Caminharam por descampados, córregos e bosques, até chegar às margens de uma floresta densa e escurecida. Não havia vereda aberta nem qualquer caminho que apontasse uma direção, apenas grandes árvores ladeadas por labirintos de galhos, folhas e cipós. O jovem Filid então quis saber se conseguiriam chegar a algum lugar diante daquela mata fechada. Mas não haviam caminhado nem dez passos quando percebeu que o velho havia sumido, simplesmente desaparecido como num passe de mágica.
Olhou de lado a outro tentando avistá-lo e quase nem percebe que sua mão direita agora carregava uma espécie de bastão. E aquele era exatamente o bastão que o velho levava também na mão direita. Contudo, a surpresa maior se deu quando ergueu o cajado em direção aos olhos e de repente uma força estranha fez abrir uma imensa clareira na floresta. E ali avistou dezenas de anciões reunidos ao redor de uma águia esculpida num tronco, mas que, ao avistá-lo, rapidamente levantaram para se curvarem em reverência e depois desaparecerem numa bruma espessa.
Em seguida a própria névoa o envolveu e viu diante de si ser aberto o Livro dos Mistérios: Página a página sua história num só instante. Com o cajado à mão, abrindo caminhos no impenetrável, fazendo surgir a luz na escuridão, fazendo cessar a voracidade das tempestades e vendavais. Mas tudo em obediência a deuses da floresta, divindades entronizadas no carvalho, no pinheiro e no abeto, dentre tantas outras árvores. Todos os deuses com seus altares nos arvoredos e bosques. Acima pássaros de fogo e lâmina, e animais desconhecidos ao redor. E ele ouvindo o clamor do seu povo, aconselhando e remediando, ensinando a cura do corpo e da mente, lutando pela preservação dos ritos e crenças.
Filid retornou da floresta se sentindo ainda jovem, com o mesmo espírito dos momentos atrás que ali chegara junto com o velho, mas não sabia, mesmo diante do Espelho do Tronco, que mais de cinquenta anos já haviam se passado naquele encontro com o livro da natureza, naquele panteão envolto em brumas e ensinamentos. Não sabia ele que dali em diante seria aquele Druida-Celti profetizado. Mas não precisava saber, vez que agora transformado no Senhor dos Bosques.
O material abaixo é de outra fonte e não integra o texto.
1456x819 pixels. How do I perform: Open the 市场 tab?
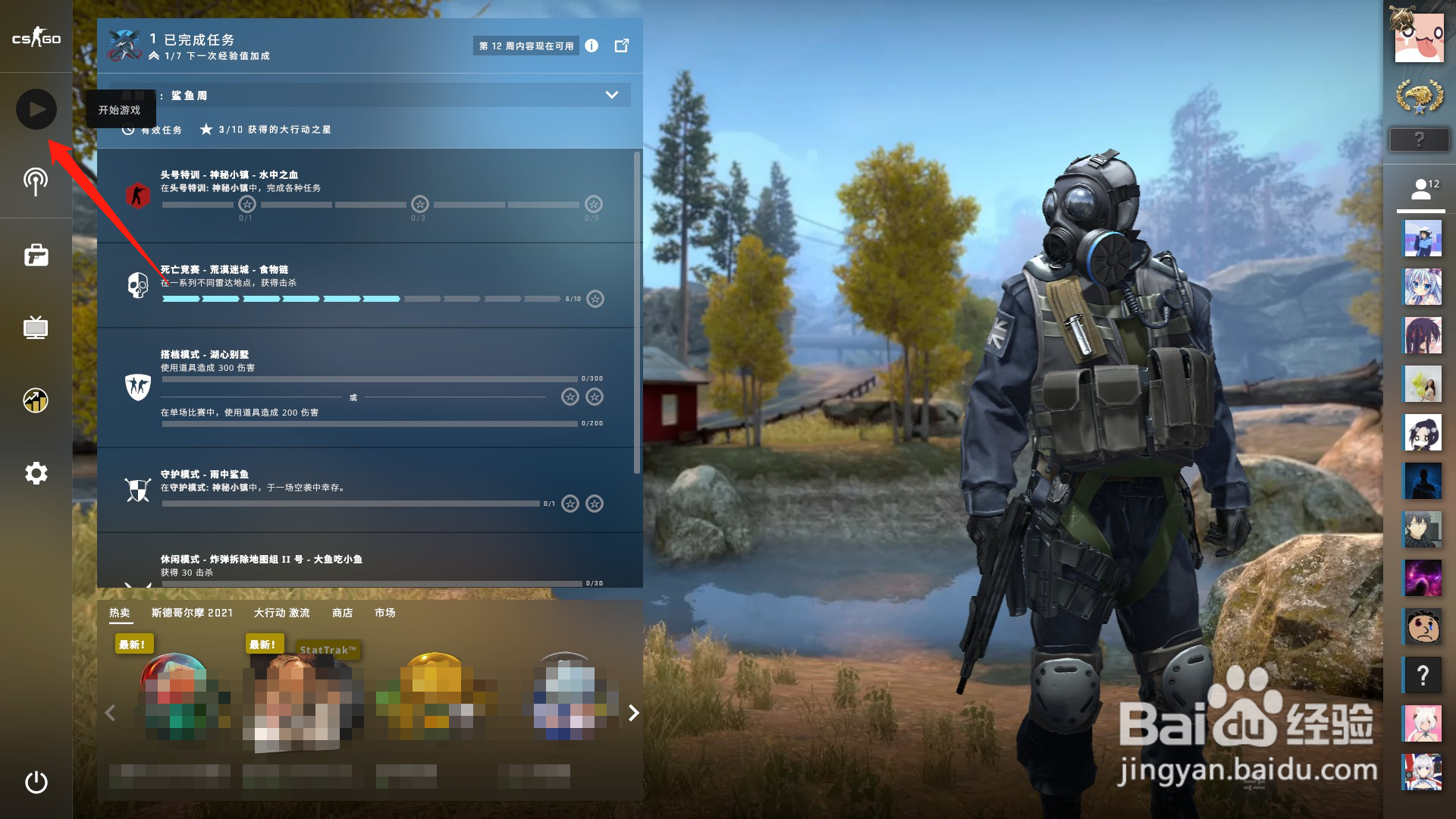pyautogui.click(x=385, y=613)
Ao retornar e se encaminhar às tribos para colocar em prática seu aprendizado, ao longe viu algo verdadeiramente estarrecedor: o seu povo já se preparava, nos escondidos da vegetação, para enfrentar uma grande legião romana que se aproximava sedenta de sangue. Gritar para que recuassem não adiantaria, pois todos já tomados do ímpeto do enfrentamento e confiantes nas misteriosas forças célticas para derrotar inimigos. Então rapidamente se transformou num grande pássaro e voou na direção do seu povo. Porém tarde demais, restando-lhe pousar no alto de um pinheiro para chorar a dor do instante.
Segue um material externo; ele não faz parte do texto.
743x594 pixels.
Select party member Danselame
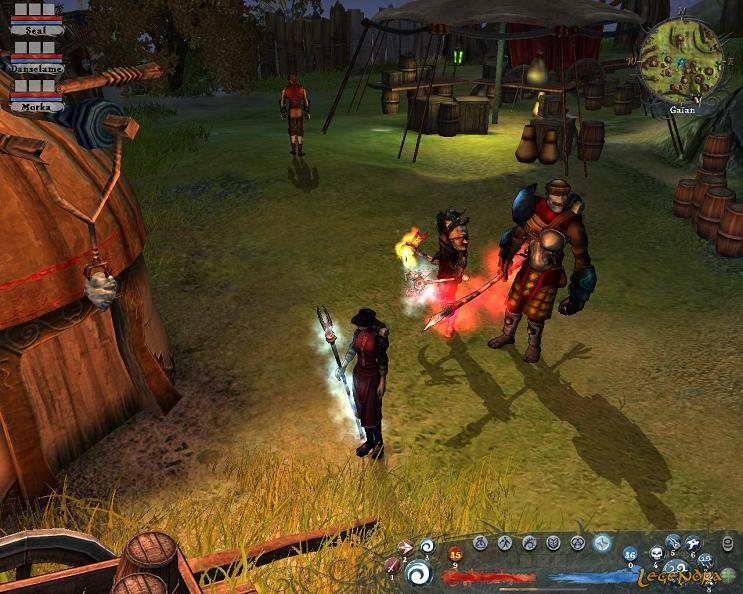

Então Filid, o Druida-Celti, Senhor dos Bosques, recordou que aquilo também estava escrito no Livro dos Mistérios. Os deuses da floresta se curvariam diante da lança, do arco e da lâmina, assim estava escrito. Porém não significaria o fim, mas renascimento. E assim, depois de avistar os campos banhados de sangue com centenas de mortos, e todos do povo celta, Filid retomou seu cajado e o apontou naquela direção. E uma névoa densa encobriu todos os mortos.
Estavam todos renascidos para a continuidade da vida, dos mistérios e das tradições célticas. Mas o Império Romano jazia morto. Assim o desejo de Filid, o Druida.